Monday, February 18, 2013

326 (2013 #10). A Good American

by Alex George

A Good American is historical fiction written in memoir style.  The fictional memoir is by James Meisenheimer, and he's telling his family's story.  His grandparents, Frederick and Jette, immigrated from Hanover, Germany, in 1904, and due to a series of mishaps, wound up in (fictional) Beatrice, Missouri, on the Missouri River.  They settle down there, have a family, run a bar.  But life - and historical events - intervene.

James is one of four sons of Frederick's and Jette's oldest child, Joseph, and his wife Cora.  James also has a spinster aunt, Rosa, Joseph's sister.  Author Alex George does an outstanding job developing these characters, as well as a host of interesting (and sometimes quirky) supporting characters that move in and out of the main characters' lives.

One of the things I really liked about this book was how the author tied in events in American history - Prohibition, World War I, the Great Depression, the Kennedy assasination, etc. - and showed their effect on the characters (not to mention their effects on the plot).  He may not like to do research (according to an interview), but he does a good job of it.

A memorable scene for me was when Joseph planned to serenade Cora with "Nessun Dorma." That is probably my favorite opera piece EVER.  Music is an important part of this novel.  While I like some opera and jazz, my favorite in this book would have to be the barbershop quartet singing.

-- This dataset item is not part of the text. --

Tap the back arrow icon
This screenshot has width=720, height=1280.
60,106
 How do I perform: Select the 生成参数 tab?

Not necessarily those types of songs, but the way four voices can harmonize, especially when not accompanied.  (Must be why I'm a closet fan of groups like NSync and the Backstreet Boys.)  George has even provided a link on his website to a playlist of songs mentioned in the book.

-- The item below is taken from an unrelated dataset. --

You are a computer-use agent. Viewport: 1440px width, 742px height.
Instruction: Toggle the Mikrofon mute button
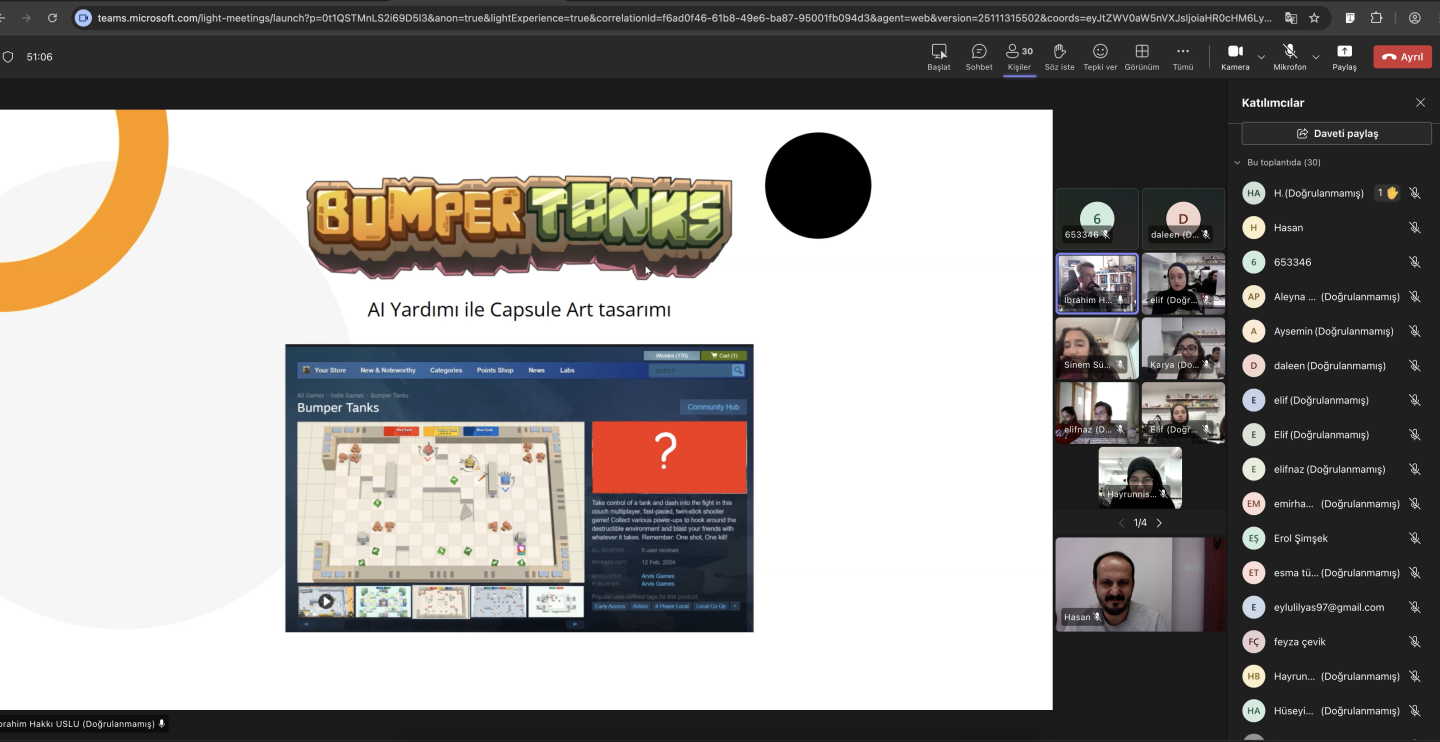point(1289,56)
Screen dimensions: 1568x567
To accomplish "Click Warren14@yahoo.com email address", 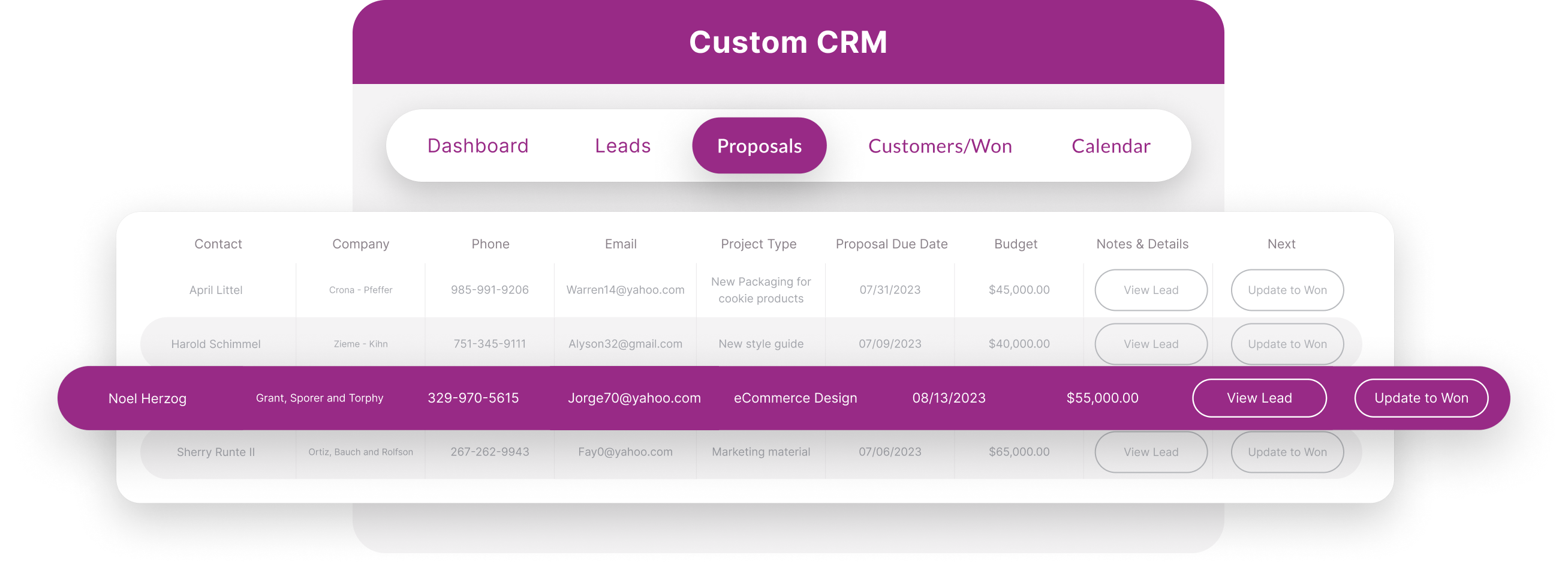I will 625,290.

I was very eager to read this book.* Most of my ancestors were German immigrants, some from Hanover. They (great-grandparents and great-great-grandparents) had passed away before I was born, but I've been able to piece together much of their stories from other descendants and from the records they left behind.  (*I received an advance reader edition about a year ago, but it was missing pages 121-150, and I was not able to get a copy to read again until recently.)

Alex George is an immigrant himself, from England, who became a U.S. citizen about the time this book was published.  He has a real feel for the immigrant experience, noting in an interview:

I decided to tell an immigration tale soon after I moved to the United States myself. Writers are often told, "Write what you know.” It struck me that the experience of packing up my life and moving to another country, with no expectation that I would ever return home, was something worth writing about. And almost all people in America have a story similar to this one somewhere in their past. ...Frederick adores his new country immediately, and embraces it wholeheartedly. Jette, on the other hand, is constantly longing for home....This is the paradox of the immigrant existence: one wants to adapt to one’s new home without forgetting where one came from.

Read the rest of the aforementioned interview - Alex George has interesting comments about the concept of home and about family secrets, both of which I can relate to.  Oh, and read A Good American, too - you won't be disappointed.  I look forward to Alex George's next book.

© Amanda Pape - 2013

[This book was borrowed and returned through interlibrary loan.]